Tour à tour, les avocats de la défense tentent de montrer les contradictions de cet homme qui au fil des heures d'audition change de ton. Faible au moment de parler de son parcours de vie, sa voix est assurée quand il s'agit d'"embarquer" ses co-accusés. "Je n'ai pas mis de menottes pour les faire venir. Ils ont accepté et sont venus", répète-t-il. Il serait même victime de ces hommes "demandeurs".

"Aucune question ne m’a été posée à ce sujet-là (l'état d'inconscience de Gisèle Pelicot, NDLR).
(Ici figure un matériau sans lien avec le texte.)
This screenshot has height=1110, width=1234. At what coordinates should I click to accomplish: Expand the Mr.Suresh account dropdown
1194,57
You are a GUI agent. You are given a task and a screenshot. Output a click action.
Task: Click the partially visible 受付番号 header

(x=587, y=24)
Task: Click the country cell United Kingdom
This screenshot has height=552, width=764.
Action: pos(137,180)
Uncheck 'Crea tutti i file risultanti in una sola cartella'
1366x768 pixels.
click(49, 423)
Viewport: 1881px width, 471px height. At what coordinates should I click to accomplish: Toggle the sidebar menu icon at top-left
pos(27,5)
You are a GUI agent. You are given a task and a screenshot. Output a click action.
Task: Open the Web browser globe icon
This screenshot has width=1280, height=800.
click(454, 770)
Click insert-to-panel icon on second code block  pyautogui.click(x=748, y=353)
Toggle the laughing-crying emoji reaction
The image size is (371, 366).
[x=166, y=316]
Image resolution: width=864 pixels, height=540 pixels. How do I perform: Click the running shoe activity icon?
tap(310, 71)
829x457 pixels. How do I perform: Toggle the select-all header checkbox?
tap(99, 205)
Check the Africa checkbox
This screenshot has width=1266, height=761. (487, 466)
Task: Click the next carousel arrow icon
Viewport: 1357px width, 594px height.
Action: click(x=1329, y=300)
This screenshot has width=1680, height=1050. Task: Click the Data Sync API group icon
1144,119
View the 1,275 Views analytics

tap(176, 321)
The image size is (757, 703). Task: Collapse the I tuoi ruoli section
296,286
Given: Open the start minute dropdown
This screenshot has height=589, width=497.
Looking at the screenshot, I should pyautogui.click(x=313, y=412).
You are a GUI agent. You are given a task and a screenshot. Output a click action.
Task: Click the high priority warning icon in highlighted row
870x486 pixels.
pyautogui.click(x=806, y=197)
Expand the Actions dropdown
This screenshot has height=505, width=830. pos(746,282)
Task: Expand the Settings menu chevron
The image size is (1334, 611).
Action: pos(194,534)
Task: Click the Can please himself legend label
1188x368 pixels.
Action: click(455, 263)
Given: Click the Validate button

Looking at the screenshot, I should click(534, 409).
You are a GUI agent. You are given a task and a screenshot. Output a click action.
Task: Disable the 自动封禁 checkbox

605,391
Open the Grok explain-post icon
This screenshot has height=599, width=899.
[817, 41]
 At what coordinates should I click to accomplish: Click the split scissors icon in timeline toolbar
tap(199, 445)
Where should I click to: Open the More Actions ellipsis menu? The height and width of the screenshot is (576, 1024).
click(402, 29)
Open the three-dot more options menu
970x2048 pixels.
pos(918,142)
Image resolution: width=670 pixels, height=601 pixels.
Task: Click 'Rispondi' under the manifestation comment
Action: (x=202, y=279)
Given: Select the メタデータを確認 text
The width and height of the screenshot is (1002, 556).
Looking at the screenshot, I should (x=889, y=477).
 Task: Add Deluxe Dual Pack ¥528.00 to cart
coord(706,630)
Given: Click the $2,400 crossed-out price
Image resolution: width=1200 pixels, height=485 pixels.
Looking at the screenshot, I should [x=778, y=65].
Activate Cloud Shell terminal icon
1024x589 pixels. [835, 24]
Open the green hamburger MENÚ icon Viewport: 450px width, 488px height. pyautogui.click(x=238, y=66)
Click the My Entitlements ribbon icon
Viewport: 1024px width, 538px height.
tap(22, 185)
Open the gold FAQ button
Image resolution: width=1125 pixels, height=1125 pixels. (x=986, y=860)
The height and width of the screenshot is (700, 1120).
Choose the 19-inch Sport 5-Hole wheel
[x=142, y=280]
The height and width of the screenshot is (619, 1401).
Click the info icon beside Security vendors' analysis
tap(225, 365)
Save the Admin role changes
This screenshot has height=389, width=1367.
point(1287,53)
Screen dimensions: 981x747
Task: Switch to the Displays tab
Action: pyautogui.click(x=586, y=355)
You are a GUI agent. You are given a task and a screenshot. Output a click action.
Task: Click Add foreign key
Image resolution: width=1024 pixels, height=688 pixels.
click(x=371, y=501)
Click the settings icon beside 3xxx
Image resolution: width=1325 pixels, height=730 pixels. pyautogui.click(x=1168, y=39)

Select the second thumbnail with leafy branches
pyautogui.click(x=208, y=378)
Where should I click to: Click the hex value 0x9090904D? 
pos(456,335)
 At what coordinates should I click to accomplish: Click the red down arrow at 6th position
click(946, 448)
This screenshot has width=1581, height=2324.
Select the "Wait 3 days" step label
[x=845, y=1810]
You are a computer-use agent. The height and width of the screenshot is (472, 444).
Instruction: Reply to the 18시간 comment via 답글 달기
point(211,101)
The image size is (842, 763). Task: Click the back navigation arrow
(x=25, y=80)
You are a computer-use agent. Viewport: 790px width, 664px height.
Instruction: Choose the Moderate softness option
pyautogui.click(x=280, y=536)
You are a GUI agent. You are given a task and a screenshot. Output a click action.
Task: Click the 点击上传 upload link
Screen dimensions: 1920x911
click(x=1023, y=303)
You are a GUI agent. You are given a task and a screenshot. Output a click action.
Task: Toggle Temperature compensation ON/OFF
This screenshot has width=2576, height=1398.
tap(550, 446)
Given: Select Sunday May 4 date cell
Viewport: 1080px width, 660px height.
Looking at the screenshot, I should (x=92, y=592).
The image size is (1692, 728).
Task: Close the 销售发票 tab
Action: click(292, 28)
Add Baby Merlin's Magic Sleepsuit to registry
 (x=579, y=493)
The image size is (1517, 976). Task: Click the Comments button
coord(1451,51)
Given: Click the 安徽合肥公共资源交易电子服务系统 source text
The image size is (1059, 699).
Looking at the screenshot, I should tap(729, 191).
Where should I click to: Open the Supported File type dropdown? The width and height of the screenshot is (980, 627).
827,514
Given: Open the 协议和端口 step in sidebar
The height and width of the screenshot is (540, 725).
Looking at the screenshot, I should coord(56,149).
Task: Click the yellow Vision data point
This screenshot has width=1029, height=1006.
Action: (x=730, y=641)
Ils ont fait ce qu’ils voulaient", regrette Dominique Pelicot, entraînant une vive réaction de désapprobation sur les bancs des accusés.

L'un des avocats lui fait remarquer qu'il s'était présenté comme "médecin du travail" auprès de l'un des accusés, ce qu'a nié l'accusé quelques instants plus tôt. Une autre lui rapporte qu'il n'existe "aucune preuve" sur un éventuel chantage dont aurait été victime Dominique Pelicot, comme il l'affirme. "Je mens, je mens, je mens, tous ceux qui sont venus chez moi peuvent dire le contraire. Je ne leur ai pas menti, ils savaient très bien. Ils ont été réceptifs à ma demande. Les hommes qui sont venus chez moi ne sont pas venus par hasard."

À partir de mercredi, les faits concernant chaque accusé vont être examinés par la cour.